Church in County Killarney (church in the County Cork), 1969, watercolor over charcoal on paper, washed, 59,1 x 44,3 cm
Church in County Killarney, 1969
Works with obviously religious motifs are rarely found in Ruth Baumgarte’s oeuvre. This large-format watercolor thus suggests that the artist had a special reason for selecting precisely this pictorial subject.
The head-high, tilted gravestones allow a view onto two church buildings, in which nature has already taken hold. While green-leaved trees indicate that it is summer, bare trees reveal the death of nature. The cemetery, too, appears to have been abandoned and left to decay. The dark colors in shades of rust red, blue, and gray intensify the gloomy atmosphere. Only in the tower area does a light color spectrum of delicate red to yellow tones shine as a hopeful counterbalance. The preliminary study of the motif reveals that the artist had already conceived the contrast between the darkly watercolored church and the bright atmosphere of light in her composition.

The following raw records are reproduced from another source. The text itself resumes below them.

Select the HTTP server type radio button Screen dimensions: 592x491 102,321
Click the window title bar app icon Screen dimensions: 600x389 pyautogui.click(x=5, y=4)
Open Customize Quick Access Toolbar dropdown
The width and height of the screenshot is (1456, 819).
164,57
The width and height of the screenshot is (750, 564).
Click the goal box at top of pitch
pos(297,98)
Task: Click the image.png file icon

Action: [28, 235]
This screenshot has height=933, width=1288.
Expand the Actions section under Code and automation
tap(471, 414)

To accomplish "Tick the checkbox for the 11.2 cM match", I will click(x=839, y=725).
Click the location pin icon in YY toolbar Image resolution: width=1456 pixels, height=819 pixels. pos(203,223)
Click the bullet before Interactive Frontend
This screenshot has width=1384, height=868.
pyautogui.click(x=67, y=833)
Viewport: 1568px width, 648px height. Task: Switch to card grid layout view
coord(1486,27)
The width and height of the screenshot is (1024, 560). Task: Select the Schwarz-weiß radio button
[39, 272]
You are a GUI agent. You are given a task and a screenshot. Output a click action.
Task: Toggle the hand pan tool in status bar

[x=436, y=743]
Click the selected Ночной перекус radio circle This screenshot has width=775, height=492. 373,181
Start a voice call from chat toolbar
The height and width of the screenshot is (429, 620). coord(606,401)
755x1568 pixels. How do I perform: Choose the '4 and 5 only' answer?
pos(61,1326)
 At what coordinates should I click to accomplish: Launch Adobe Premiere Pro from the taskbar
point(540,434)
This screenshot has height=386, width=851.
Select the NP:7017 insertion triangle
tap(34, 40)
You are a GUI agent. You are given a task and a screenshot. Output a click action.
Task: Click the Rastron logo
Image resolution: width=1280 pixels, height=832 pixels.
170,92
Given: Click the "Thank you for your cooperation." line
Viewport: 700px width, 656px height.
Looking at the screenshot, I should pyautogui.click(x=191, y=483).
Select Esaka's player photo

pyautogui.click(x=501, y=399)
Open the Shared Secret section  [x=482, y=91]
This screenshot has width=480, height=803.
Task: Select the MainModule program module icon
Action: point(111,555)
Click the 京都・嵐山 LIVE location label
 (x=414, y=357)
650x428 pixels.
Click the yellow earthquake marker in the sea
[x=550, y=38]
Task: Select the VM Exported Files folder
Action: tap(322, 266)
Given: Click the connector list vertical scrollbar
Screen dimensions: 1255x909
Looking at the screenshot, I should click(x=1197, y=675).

By making church ruins the subject of her painting, the artist chose a motif that is firmly anchored in the tradition of German Romanticism around 1800, including that of Caspar David Friedrich. For the first time, nature was elevated to a mirror of one’s own underlying mood, and ruins became the ideal visual metaphor for the transience and finiteness of life. For this sheet, Baumgarte once again used the special wet-in-wet technique of watercolor painting to express the passing of life also on a painterly level. The atmospheric watercolor alludes symbolically to the passing of her mother, Margarethe Kellner-Conrady, who had died in August of that year.